Although many OS X developers out there were salivating over the prospect of potentially creating apps for the Apple iPhone, the consensus on the web and blogosphere is that Apple is not about to do that. I believe there are two big reasons why they are right.

Firstly, Apple is renowned for its tight control over the iPod. They never opened up the iPod for 3rd party apps, so why should they start opening it up for the iPhone (which essentially is an iPod with phone functions)? Let’s imagine that they let poor quality 3rd party apps to be installed on their iPods. The result is a poor image of Apple when Joe Schmoe decides to show off the app to his friends. Of course, the opposite could hold true where a killer 3rd party app gets shown, and the result is that Apple gets free good publicity. If you were Apple, would you take that chance?

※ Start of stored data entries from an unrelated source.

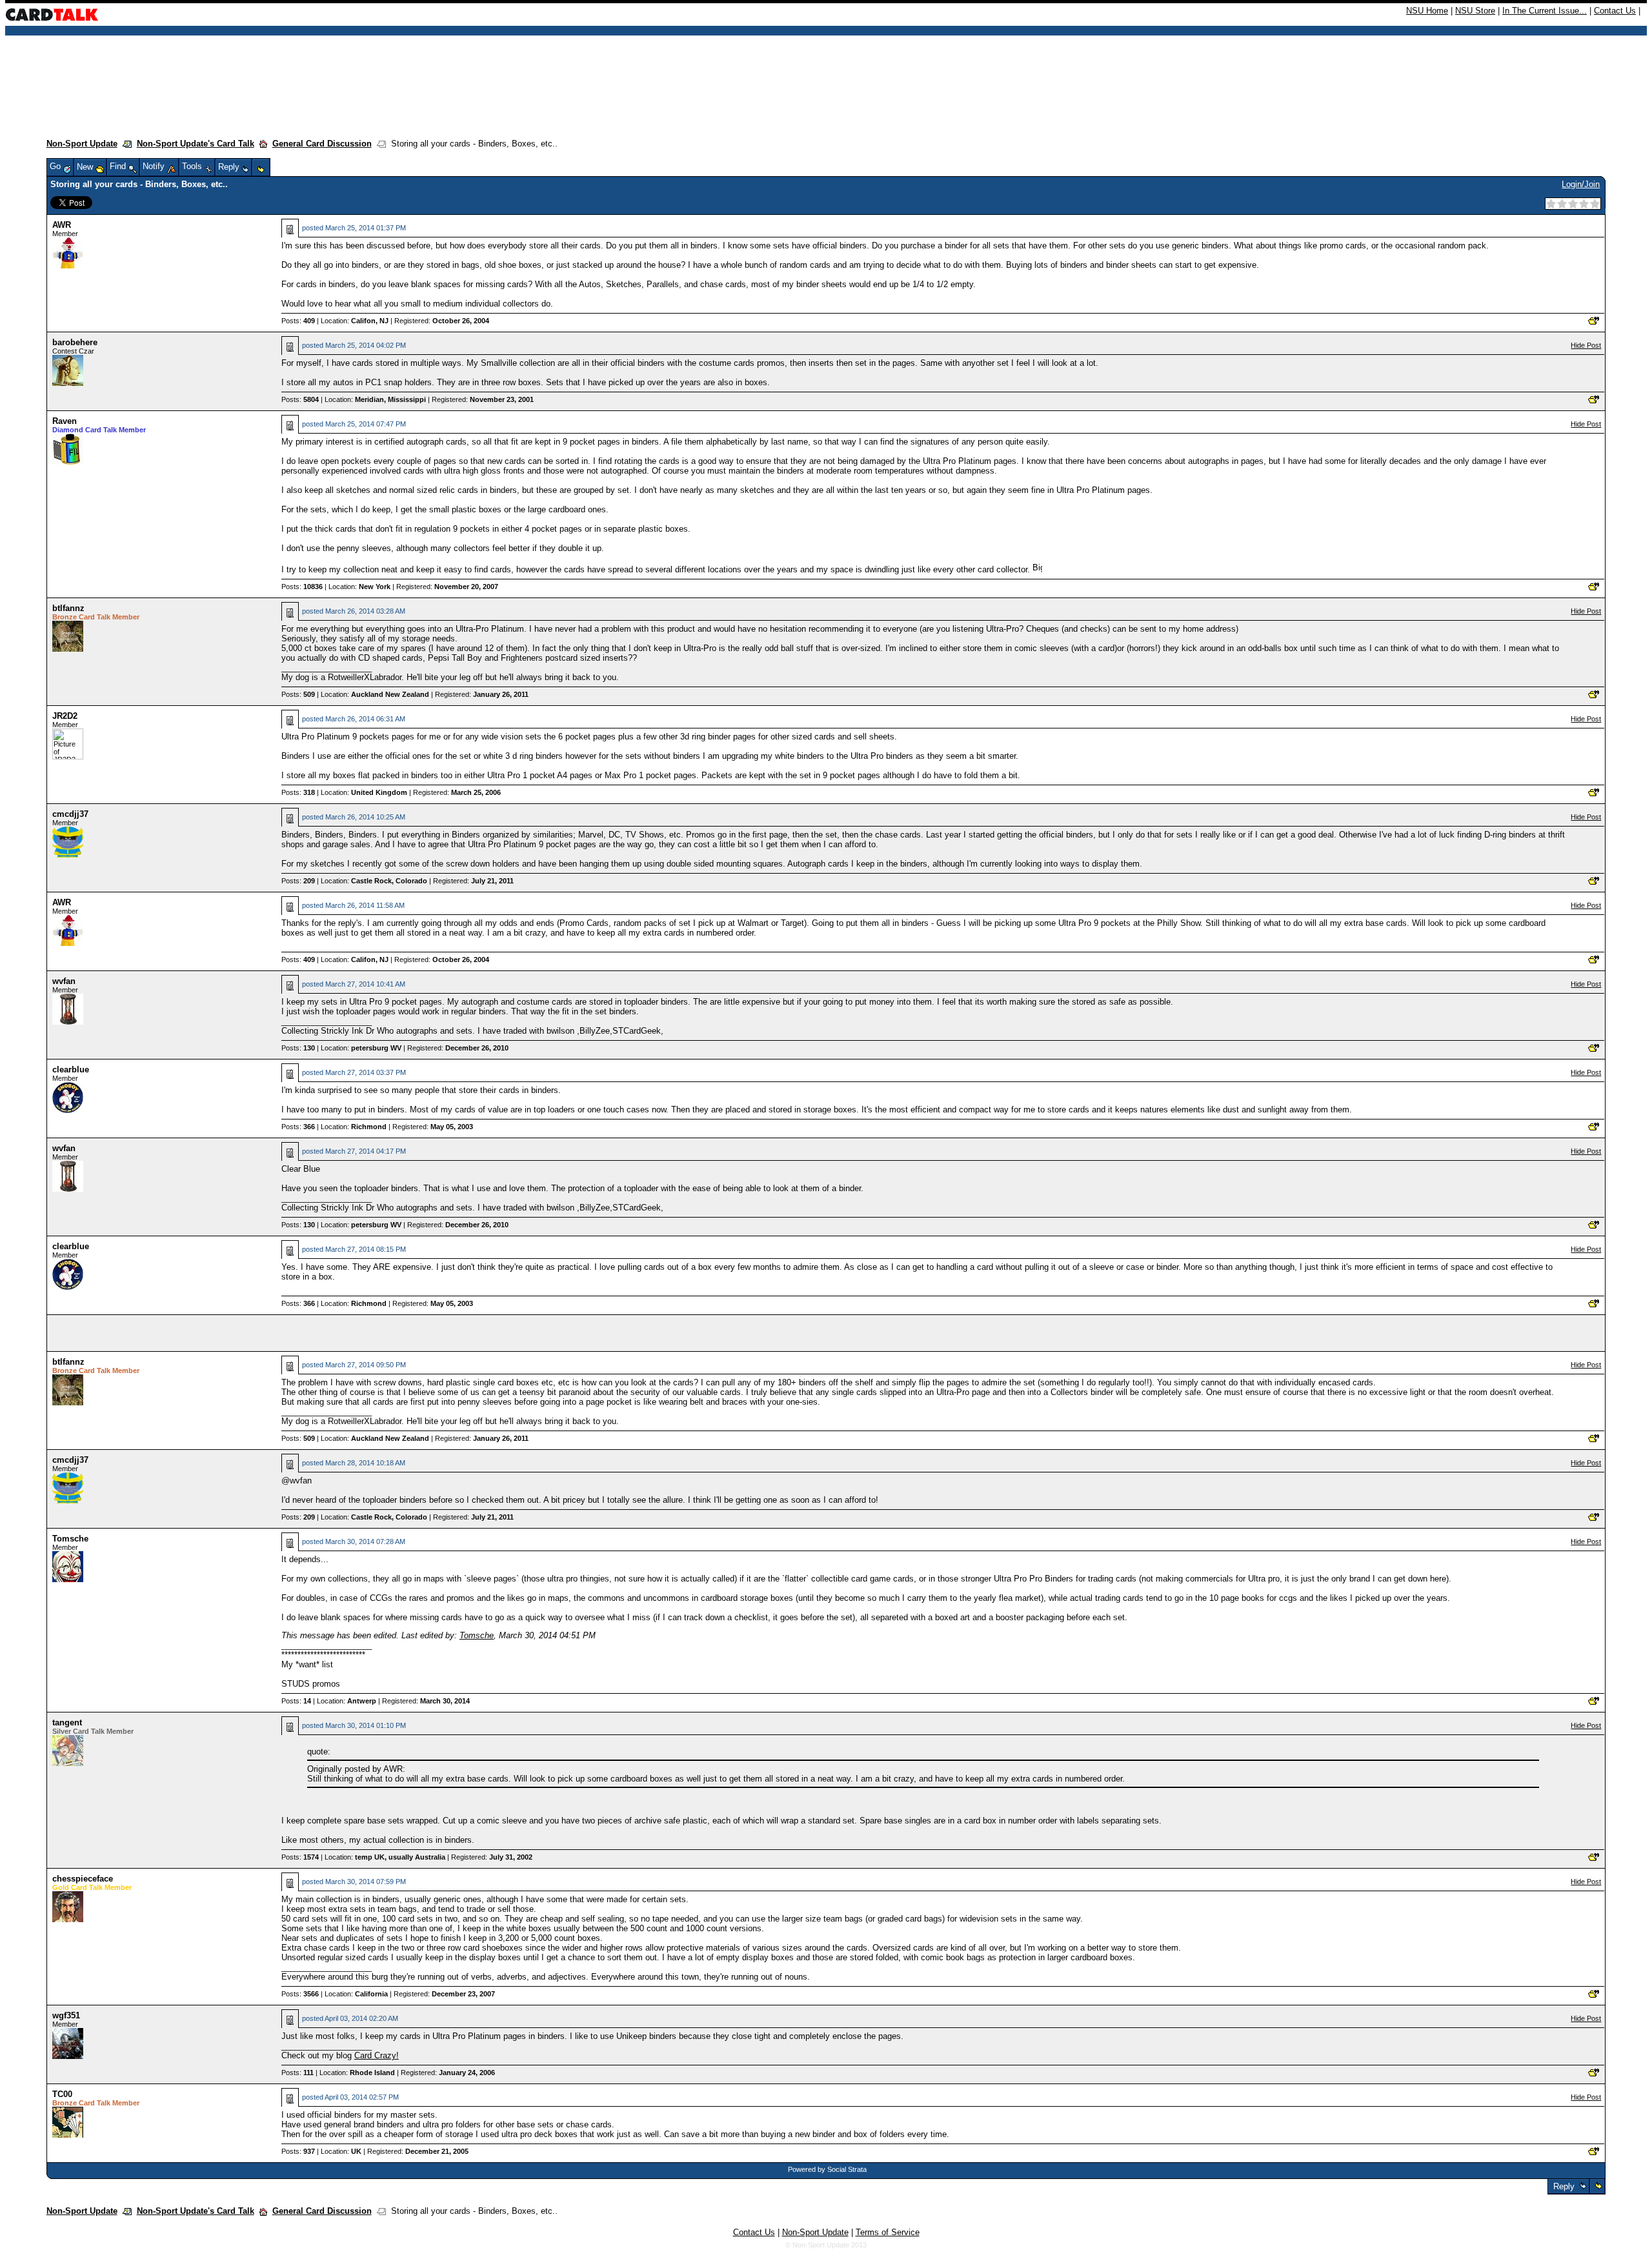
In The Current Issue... (1544, 10)
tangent (67, 1722)
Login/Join (1581, 184)
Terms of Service (888, 2232)
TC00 (62, 2094)
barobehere (74, 342)
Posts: (298, 321)
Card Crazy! (376, 2055)
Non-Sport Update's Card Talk (195, 143)
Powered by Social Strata (827, 2169)
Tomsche (70, 1538)
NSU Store (1475, 10)
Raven (64, 421)
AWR (61, 225)
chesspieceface (82, 1878)
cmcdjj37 (70, 814)
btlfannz (68, 608)
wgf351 (66, 2015)
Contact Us (1615, 10)
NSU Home (1427, 10)
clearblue (70, 1069)
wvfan (64, 981)
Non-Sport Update (81, 143)
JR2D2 (64, 716)
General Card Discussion (322, 143)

Secondly, remember that they have a relationship with Cingular. Cingular would crap their pants if some 3rd party developer (i.e. Skype) created a VOIP application that allows people to by-pass the Cingular network to make calls. Think of the potential loss of revenue on Cingular’s part and you can understand why Apple would be hesitant to open up the iPhone for 3rd party apps. Of course, this assumes that Apple does indeed care about their partner Cingular and that it is not just a case of the “tail wagging the dog” syndrome. If Apple does call the shots (tail wagging the dog), then this argument goes out the window.

Finally, let’s not lose complete hope for 3rd party support. Apple did show off widgets functionality which in essence is really just Dashboard widgets for the phone. Dashboard widgets are really just a sandboxed web programming environment using JavaScript. Also, you have the Safari mobile browser built-in. There are a ton of web apps out there, and if people are willing to live online exclusively for their 3rd party apps, then this should not be too much of a problem.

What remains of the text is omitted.